El sindicato de trabajadores de Pilsen que abarca desde la elaboración, distribución, venta y reposición en las góndolas de los supermercados, y cuenta con unos 1.000 afiliados, se encuentra en proceso de elecciones y realiza una gira nacional por la renovación de los acuerdos bipartitos en cada departamento.
El dirigente nacional Bruno Pastorino aclaró que los acuerdos “no implican únicamente reivindicaciones salariales, sino de la salud laboral. Es una tarea que requiere de un desgaste y a medida que pasa el tiempo, cada vez hay más trabajadores certificados por problemas de salud”.
El sindicato reclama topes en la cantidad de bultos que cargan los camiones y cambios en la tripulación encargada de la distribución a los comercios. “El objetivo es disminuir la cantidad de bultos o aumentar las dotaciones por el desgaste físico. Lógicamente, es una discusión que daremos con las empresas”.
Pastorino señaló que cada departamento tiene sus particularidades, “por lo que no bajamos línea sino que llevamos esta premisa desde el sindicato”.

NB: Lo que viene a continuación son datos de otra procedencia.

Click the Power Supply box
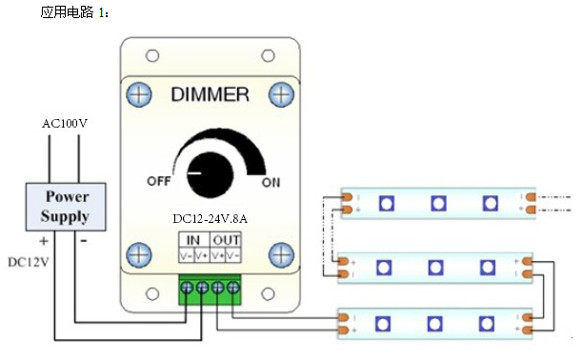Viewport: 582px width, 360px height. (x=66, y=207)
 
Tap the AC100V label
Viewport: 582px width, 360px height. (x=65, y=123)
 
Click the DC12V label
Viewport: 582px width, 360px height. (x=29, y=263)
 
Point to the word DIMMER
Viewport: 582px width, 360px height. (x=210, y=94)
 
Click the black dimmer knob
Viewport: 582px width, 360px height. (x=211, y=173)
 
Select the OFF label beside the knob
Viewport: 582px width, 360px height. (x=159, y=181)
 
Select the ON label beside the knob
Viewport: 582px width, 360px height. (x=271, y=183)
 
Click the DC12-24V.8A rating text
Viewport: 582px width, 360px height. (x=210, y=219)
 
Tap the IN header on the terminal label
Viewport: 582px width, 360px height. (x=193, y=240)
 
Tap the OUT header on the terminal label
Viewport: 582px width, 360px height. (x=226, y=240)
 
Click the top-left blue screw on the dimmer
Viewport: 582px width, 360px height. (x=139, y=94)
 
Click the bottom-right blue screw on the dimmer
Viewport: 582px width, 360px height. (x=281, y=255)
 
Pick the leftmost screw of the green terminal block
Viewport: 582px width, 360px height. (x=187, y=288)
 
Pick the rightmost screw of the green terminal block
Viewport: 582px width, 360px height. (x=233, y=288)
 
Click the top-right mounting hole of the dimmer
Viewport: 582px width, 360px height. (x=268, y=56)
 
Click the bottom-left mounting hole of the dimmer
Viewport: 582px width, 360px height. (x=152, y=294)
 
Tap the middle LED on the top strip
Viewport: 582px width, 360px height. (x=438, y=204)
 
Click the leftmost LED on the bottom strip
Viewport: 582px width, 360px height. (x=383, y=324)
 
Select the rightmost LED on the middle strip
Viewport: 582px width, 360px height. (x=488, y=268)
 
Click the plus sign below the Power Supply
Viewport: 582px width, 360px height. (x=44, y=241)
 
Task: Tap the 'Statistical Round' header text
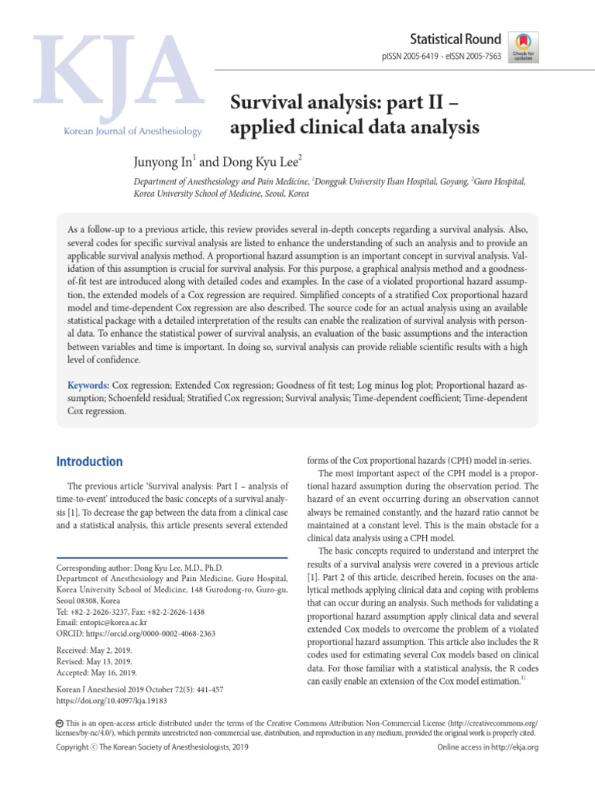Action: [x=456, y=39]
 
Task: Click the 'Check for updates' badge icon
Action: [x=523, y=48]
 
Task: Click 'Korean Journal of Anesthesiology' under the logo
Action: [x=132, y=131]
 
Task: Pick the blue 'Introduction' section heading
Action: [x=90, y=462]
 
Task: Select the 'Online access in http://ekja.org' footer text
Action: [x=487, y=747]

Recordó que históricamente “hemos tenido una cantidad considerable de 600 y hemos bajado. Hoy hay departamentos con un tope de carga en 450 y nuestra idea es bajar a 380 o 400. También logramos el envase de 1.25 litros y en la cantidad de botellas por cajones. En su momento, eran de 12 botellas y se redujo a seis. Nuestra finalidad ahora es limitar la cantidad de bultos para equipararlo entre departamentos y generar el menor perjuicio a los trabajadores”.
En la industria
En la industria de la bebida en general, “hemos sufrido bastantes golpes. No somos ajenos a lo que pasa en Paysandú con AmBev-Cympay porque nos ocurrió el año pasado con el anuncio de cierre de la planta de Minas. Tanto las movilizaciones del sindicato como la confederación, nos permitieron que hoy tengamos la planta abierta que trabaja 11 meses del año”, dijo a EL TELEGRAFO.
Las dotaciones de trabajadores disminuyeron pero continúan abiertas ambas plantas. “Hemos logrado sustituir dos marcas icónicas en el mercado de la empresa que antes eran importadas como Skol y Brahma y hoy son de industria nacional”.
El plan a mediano y largo plazo señala “la defensa de la industria nacional porque hay una clara inundación de marcas baratas e importadas que atentan contra nuestro trabajo”, concluyó.